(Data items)
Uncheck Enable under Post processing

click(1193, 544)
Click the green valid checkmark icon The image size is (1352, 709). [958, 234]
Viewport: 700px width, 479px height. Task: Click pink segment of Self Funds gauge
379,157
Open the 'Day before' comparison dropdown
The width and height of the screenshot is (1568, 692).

* * *

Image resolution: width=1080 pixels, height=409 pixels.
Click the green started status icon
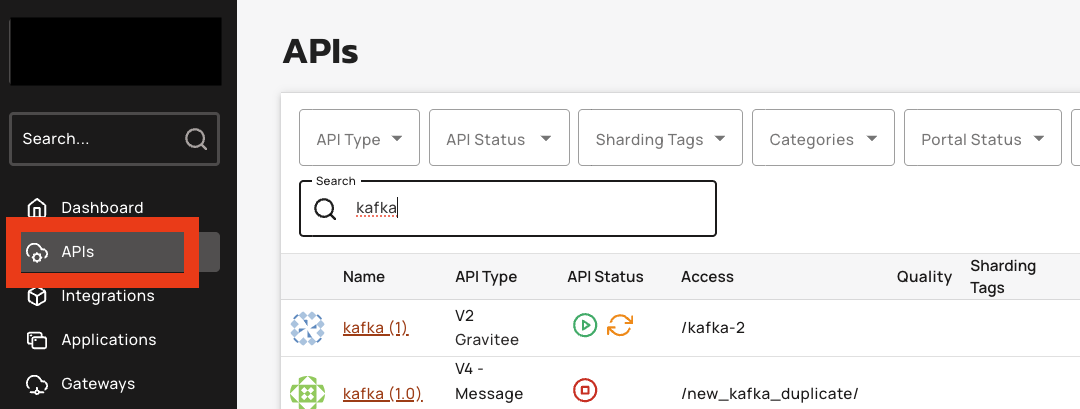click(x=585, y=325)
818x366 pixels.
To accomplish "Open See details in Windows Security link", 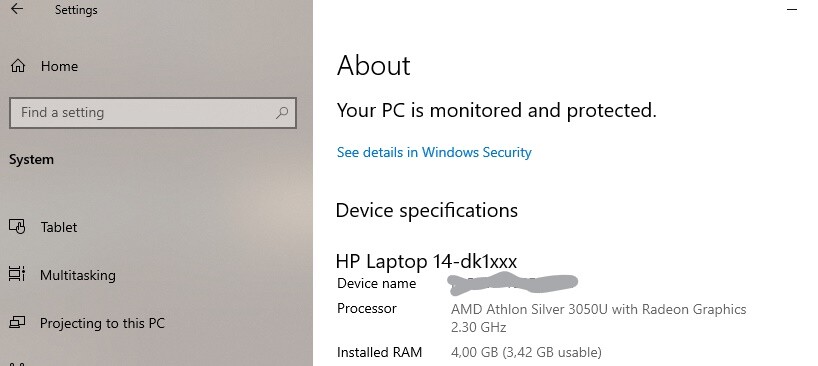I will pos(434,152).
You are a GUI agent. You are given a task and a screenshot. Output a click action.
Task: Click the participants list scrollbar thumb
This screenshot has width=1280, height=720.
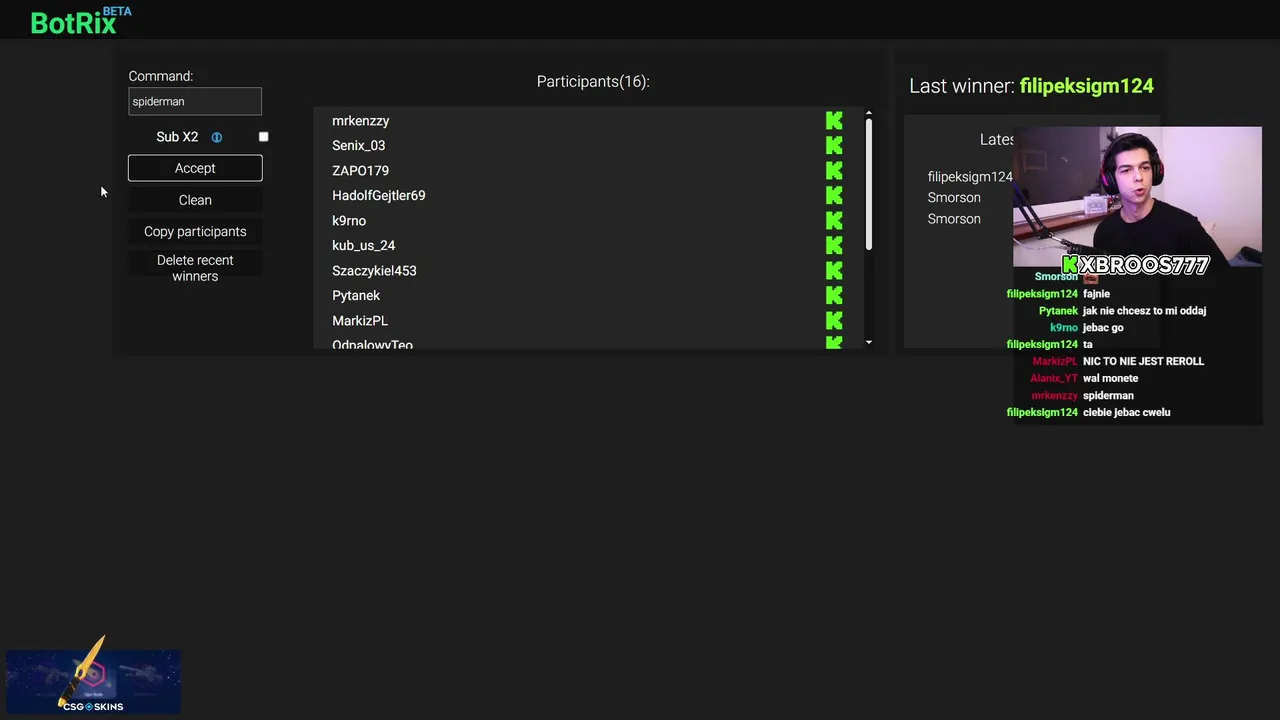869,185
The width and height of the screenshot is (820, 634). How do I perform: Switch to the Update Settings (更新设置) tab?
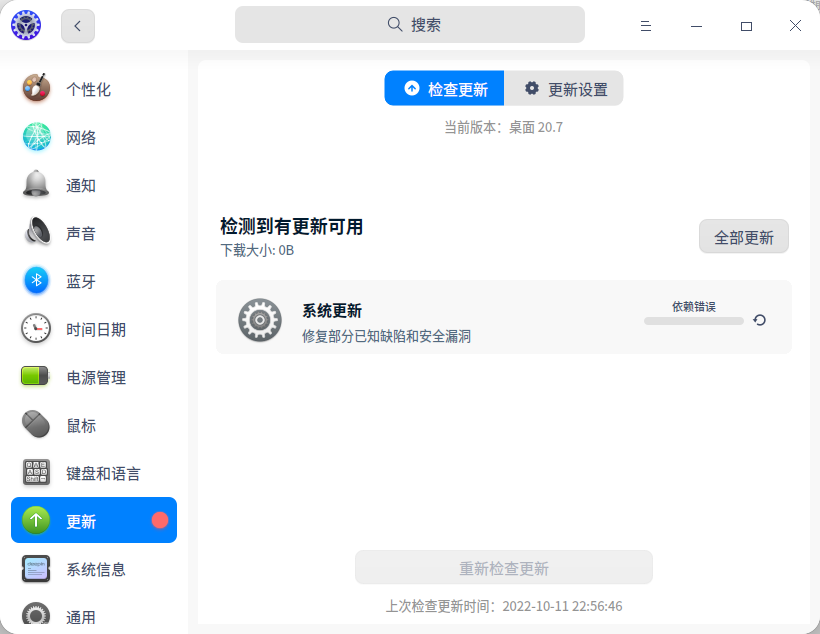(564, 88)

--

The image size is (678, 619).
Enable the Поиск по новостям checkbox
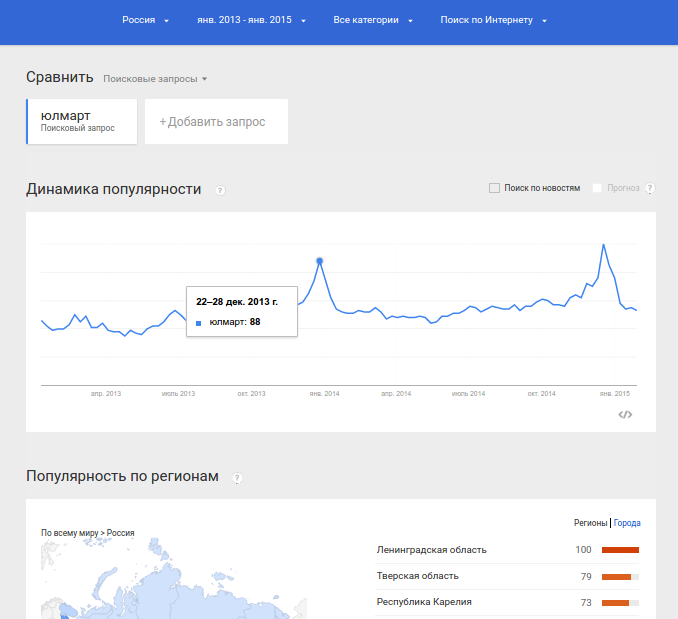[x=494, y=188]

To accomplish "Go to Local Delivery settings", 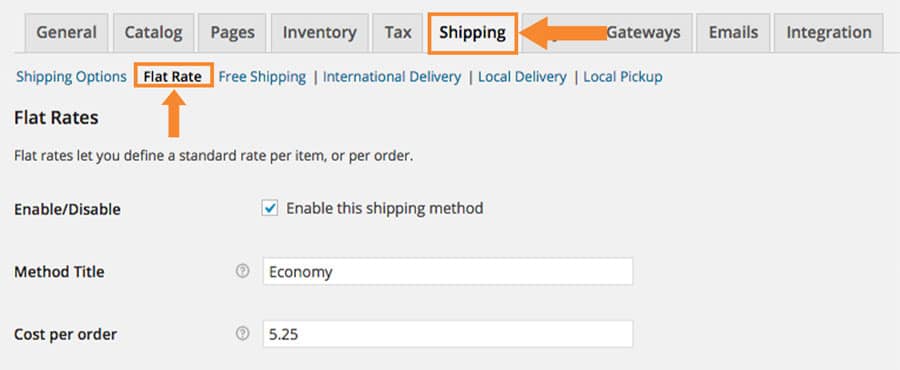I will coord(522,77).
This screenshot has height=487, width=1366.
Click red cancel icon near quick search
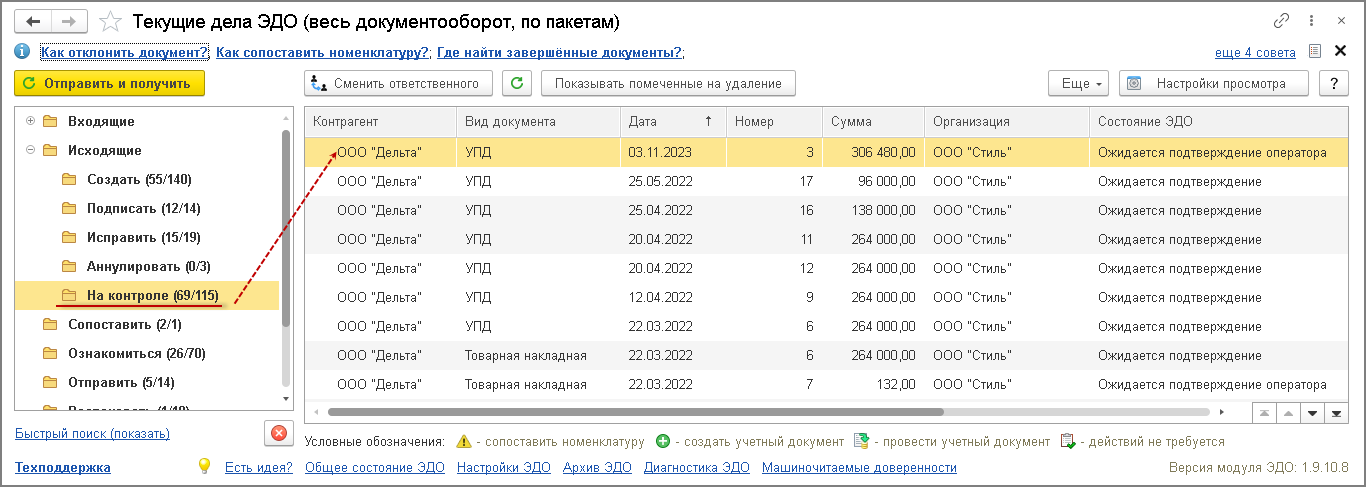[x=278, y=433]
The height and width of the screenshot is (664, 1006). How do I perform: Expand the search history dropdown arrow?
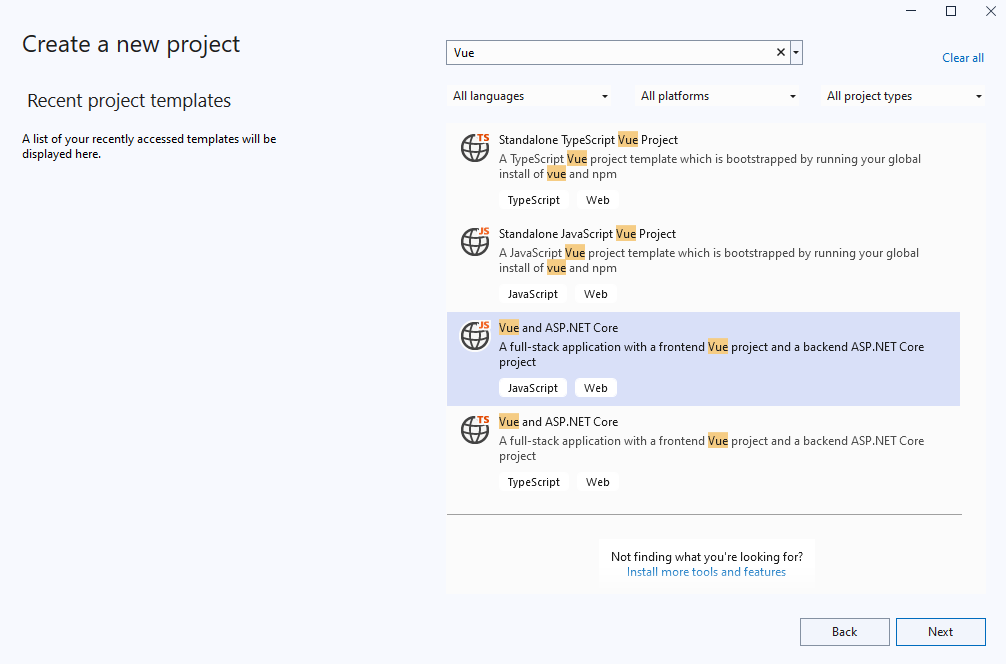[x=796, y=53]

Work to complete: Pick each line holding the word "pixels" out of the data and copy it.

Task result:
Image resolution: width=1080 pixels, height=409 pixels.
818x366 pixels.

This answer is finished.